Métiers | par Marc DARMON

Ce n’est plus à prouver, l’impression 3D a sa place dans le cadre de la défense nationale La Marine française l’a bien compris et a récemment équipé  le navire Dixmude d’une imprimante 3D filaire développé par Naval Group. L’objectif  de cette expérimentation est de déterminer les besoins des marins en matière de pièce dans le but d’être opérationnel le plus longtemps possible.
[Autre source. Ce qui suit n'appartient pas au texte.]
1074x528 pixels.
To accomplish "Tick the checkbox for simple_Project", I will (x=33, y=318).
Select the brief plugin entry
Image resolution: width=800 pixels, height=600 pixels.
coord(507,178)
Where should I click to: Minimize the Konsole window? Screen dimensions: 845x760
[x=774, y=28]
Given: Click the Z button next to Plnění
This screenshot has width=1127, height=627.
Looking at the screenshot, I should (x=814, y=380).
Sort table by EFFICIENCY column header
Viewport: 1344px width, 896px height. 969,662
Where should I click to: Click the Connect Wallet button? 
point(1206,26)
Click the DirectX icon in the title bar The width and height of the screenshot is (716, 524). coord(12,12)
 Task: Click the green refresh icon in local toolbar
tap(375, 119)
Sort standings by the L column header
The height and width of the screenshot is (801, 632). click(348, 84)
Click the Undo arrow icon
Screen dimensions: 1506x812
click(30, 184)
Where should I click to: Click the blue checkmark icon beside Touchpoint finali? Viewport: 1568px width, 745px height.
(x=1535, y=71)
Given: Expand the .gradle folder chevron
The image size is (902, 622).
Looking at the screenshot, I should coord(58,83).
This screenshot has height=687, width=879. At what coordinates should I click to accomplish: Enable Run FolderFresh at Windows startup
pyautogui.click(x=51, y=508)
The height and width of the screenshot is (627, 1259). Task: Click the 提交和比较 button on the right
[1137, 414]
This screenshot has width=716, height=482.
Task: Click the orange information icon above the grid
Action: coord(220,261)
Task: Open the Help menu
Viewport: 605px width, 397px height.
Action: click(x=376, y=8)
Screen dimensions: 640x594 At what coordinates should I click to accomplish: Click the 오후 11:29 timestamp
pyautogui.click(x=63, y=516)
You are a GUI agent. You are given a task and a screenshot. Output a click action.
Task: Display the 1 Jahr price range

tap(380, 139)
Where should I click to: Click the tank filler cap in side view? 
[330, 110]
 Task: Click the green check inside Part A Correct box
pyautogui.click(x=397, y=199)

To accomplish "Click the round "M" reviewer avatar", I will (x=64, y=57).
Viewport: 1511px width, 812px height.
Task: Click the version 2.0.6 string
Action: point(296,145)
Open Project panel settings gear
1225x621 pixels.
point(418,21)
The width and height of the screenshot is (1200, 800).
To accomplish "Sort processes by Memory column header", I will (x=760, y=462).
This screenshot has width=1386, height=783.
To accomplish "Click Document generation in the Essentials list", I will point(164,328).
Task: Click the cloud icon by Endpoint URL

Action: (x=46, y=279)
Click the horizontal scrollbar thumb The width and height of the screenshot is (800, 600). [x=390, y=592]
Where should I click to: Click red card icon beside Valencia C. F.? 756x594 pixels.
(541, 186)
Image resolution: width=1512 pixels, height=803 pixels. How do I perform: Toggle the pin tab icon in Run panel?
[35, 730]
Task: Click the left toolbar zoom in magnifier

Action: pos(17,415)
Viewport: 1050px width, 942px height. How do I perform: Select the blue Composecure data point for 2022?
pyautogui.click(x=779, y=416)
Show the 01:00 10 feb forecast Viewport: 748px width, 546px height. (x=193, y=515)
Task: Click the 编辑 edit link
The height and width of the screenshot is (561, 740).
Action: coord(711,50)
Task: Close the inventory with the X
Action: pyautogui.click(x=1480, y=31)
Une première pour la Marine

Les conditions dans lesquelles évoluent les marins imposent des contraintes particulières au niveau des pièces détachées et de la gestion mécanique des différents navires de la flotte française. Certaines missions durent plus de six mois et il est difficile voire impossible de prévoir l’ensemble des pannes possibles sur les bâtiments avant le départ.

C’est là qu’intervient l’impression 3D. Au lieu d’embarquer au début de la mission du matériel lourd, encombrants et quelquefois inutile, une machine de fabrication additive et une base de données de fichier 3D suffit à subvenir aux besoins de pièces de réparation du bateau. Réduction des coûts et optimisation de l’espace sont les conséquences directes de l’utilisation de cette technologie.

Une formation nécessaire

Dans le cadre de ce test, les membres d’équipage ont été formé à la fois à la CAO et à l’utilisation de la machine, procédé de fabrication inédit pour eux.

Pour le moment en expérimentation, le procédé, s’il est jugé efficace,  pourrait à terme être développé sur d’autres navires de la Marine française.